Identity (Part 3)

In Part 1 of “Identity” I gave you all a run down on how Saab see their customers.

Part 2 was a brief look at how one particular Saab enthusuast saw Saab people.

Now we look at how Saab see themselves. These are Saab’s own words about their brand culture….


– Unique heritage rooted in Scandinavian origins

– Clean aesthetics, pragmatic thinking

– Aerodynamic aircraft design

– Sporty rally heritage

– Out-of-the-box thinking on turbocharging

– A challenging approach to developing new car concepts

Our Scandinavian heritage sets us apart
Clean. Functional. Different. Our Scnadinavian heritage continues to inspire and differntiate out approach to building cars. Vehicles designed near the Aectic Circle must be unusually rugged and versatile, with a highly functional edge.

This is the same demanding climate that gave birth to such practical innovations as the safety match, the gas lighthouse, dynamite, the clothes zip, the paperclip and the modern mobile phone.

Influenced by light, nature technology and the efficient use of materials, our design style is biased towards an honest, efficient and pure aesthetic. Decorative flourishes are generally avoided. There is also a warm, human approach that shines through in the attention to ergonomic details – with evrything built around the driver.

We’re inspired by our origins as an aircraft manufacturer
It makes us different.

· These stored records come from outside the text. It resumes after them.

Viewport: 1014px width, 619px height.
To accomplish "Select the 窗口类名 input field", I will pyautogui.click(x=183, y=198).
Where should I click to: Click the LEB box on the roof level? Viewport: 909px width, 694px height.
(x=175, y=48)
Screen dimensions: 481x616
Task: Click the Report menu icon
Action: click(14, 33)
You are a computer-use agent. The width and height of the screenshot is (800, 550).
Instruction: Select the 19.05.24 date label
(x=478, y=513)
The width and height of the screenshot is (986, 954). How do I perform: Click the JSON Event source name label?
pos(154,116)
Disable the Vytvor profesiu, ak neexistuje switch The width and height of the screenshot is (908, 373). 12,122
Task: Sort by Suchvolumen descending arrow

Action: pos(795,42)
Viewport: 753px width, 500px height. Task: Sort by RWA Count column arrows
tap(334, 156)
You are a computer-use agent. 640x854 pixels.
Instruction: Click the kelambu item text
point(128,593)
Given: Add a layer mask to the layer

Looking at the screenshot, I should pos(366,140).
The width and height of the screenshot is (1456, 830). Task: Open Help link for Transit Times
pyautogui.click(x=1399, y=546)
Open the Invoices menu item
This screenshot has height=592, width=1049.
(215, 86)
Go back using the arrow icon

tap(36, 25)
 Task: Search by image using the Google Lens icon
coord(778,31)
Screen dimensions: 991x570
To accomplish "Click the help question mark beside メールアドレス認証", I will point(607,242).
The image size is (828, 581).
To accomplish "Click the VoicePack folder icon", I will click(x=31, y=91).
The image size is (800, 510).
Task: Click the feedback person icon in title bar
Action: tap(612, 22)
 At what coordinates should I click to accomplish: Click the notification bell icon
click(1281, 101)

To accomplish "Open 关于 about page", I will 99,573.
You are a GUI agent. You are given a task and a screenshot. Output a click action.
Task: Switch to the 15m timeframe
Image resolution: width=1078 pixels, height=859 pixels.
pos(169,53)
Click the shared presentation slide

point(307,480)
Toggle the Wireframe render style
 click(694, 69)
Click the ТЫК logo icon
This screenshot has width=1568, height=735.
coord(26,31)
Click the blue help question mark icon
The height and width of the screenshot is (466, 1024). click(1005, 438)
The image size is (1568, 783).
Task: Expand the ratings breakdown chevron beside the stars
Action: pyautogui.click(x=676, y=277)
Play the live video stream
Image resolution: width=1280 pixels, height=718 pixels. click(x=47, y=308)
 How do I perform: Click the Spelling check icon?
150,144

Saab’s unique heritage of building high-performance aircraft dates back to 1937 when the first plane rolled out of a hangar in Trollhattan, Sweden. Ten years later, in 1947, the company started building cars as well. Because of this, Saab naturally applied many of the skills and principles learned in aircraft production to buiding cars.

This ability to think laterally, explore new possibilities and apply ideas from one business to another is a classic part of Saab’s engineering tradition. Today we are inspired by this heritage. Echoes of it can be found in our vehicles – in the efficient use of materials, aerodynamic forms and state-of-the-art technology. Our philosophy of building the car around the driver, like a cockpit, also comes out of our aircraft heritage.

Saab has a history of independant thinking
Saab people are passionate about what they do. Whether developing new car concepts, entering rallies or coming up with unusual functional features, they develop creative solutions that go beyond the conventional. The result? Customers are rewarded with an ingenious, special type of car that reflects their own individuality.

Innovative Car Concepts
For more than 50 years Saab has offered sporty, yet functional cars for drivers who are looking for an alternative to the mainstream, mass-marketed brands. Progressively designed and packed with clever features, Saab cars have long been associated with an intelligent, innovative approach.

Thinking Differently
When others have claimed that something is impossible, Saab has dared to differ. And, as it turns out, the creative spark – combined with a resourceful, inventive way of thinking – has proven the impossible to be possible. Over the years, this “what if” approach has led to a number of industry firsts in terms of safety, control, handling, design and turbocharged performance.

Click here to see a list of Saab’s innovations.


I’d be very interested to see the rewriting of this piece as an assignment for a Swedish employee of the company.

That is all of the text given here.